Task:
Update the lines below by replacing every "Image resolution" with "Screen resolution", and leave everything else unchanged.

Working data:
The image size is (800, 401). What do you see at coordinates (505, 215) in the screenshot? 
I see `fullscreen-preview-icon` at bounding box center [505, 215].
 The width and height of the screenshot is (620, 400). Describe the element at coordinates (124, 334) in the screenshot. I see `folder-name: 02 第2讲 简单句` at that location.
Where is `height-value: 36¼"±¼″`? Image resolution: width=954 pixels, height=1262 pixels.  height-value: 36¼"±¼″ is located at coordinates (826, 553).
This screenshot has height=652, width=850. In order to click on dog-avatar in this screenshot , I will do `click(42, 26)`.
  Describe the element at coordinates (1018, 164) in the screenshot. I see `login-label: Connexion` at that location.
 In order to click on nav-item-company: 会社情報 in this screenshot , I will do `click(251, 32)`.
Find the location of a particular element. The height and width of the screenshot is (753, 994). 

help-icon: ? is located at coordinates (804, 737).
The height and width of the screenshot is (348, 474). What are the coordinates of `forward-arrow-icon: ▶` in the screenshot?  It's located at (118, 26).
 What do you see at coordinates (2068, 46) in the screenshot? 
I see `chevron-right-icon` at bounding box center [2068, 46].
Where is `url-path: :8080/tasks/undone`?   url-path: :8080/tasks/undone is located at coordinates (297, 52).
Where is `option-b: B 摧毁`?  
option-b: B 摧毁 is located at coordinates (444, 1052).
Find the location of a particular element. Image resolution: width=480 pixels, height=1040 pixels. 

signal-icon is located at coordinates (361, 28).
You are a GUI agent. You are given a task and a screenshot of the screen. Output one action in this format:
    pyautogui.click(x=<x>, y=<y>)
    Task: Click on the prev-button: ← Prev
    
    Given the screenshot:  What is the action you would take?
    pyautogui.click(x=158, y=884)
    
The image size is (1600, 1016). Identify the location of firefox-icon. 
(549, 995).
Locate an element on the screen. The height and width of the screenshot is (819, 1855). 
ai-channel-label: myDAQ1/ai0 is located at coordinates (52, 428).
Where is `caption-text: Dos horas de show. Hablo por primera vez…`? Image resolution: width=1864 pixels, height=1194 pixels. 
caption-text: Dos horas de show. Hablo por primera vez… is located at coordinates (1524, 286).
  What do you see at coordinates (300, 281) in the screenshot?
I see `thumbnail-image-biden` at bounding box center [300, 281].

Answer to the problem:
The image size is (800, 401). What do you see at coordinates (505, 215) in the screenshot? 
I see `fullscreen-preview-icon` at bounding box center [505, 215].
 The width and height of the screenshot is (620, 400). Describe the element at coordinates (124, 334) in the screenshot. I see `folder-name: 02 第2讲 简单句` at that location.
Where is `height-value: 36¼"±¼″`? Screen resolution: width=954 pixels, height=1262 pixels.  height-value: 36¼"±¼″ is located at coordinates (826, 553).
This screenshot has height=652, width=850. In order to click on dog-avatar in this screenshot , I will do `click(42, 26)`.
  Describe the element at coordinates (1018, 164) in the screenshot. I see `login-label: Connexion` at that location.
 In order to click on nav-item-company: 会社情報 in this screenshot , I will do `click(251, 32)`.
Find the location of a particular element. The height and width of the screenshot is (753, 994). 

help-icon: ? is located at coordinates (804, 737).
The height and width of the screenshot is (348, 474). What are the coordinates of `forward-arrow-icon: ▶` in the screenshot?  It's located at (118, 26).
 What do you see at coordinates (2068, 46) in the screenshot? 
I see `chevron-right-icon` at bounding box center [2068, 46].
Where is `url-path: :8080/tasks/undone`?   url-path: :8080/tasks/undone is located at coordinates (297, 52).
Where is `option-b: B 摧毁`?  
option-b: B 摧毁 is located at coordinates (444, 1052).
Find the location of a particular element. Screen resolution: width=480 pixels, height=1040 pixels. 

signal-icon is located at coordinates (361, 28).
You are a GUI agent. You are given a task and a screenshot of the screen. Output one action in this format:
    pyautogui.click(x=<x>, y=<y>)
    Task: Click on the prev-button: ← Prev
    
    Given the screenshot:  What is the action you would take?
    pyautogui.click(x=158, y=884)
    
The image size is (1600, 1016). Identify the location of firefox-icon. 
(549, 995).
Locate an element on the screen. The height and width of the screenshot is (819, 1855). 
ai-channel-label: myDAQ1/ai0 is located at coordinates (52, 428).
Where is `caption-text: Dos horas de show. Hablo por primera vez…`? Screen resolution: width=1864 pixels, height=1194 pixels. 
caption-text: Dos horas de show. Hablo por primera vez… is located at coordinates (1524, 286).
  What do you see at coordinates (300, 281) in the screenshot?
I see `thumbnail-image-biden` at bounding box center [300, 281].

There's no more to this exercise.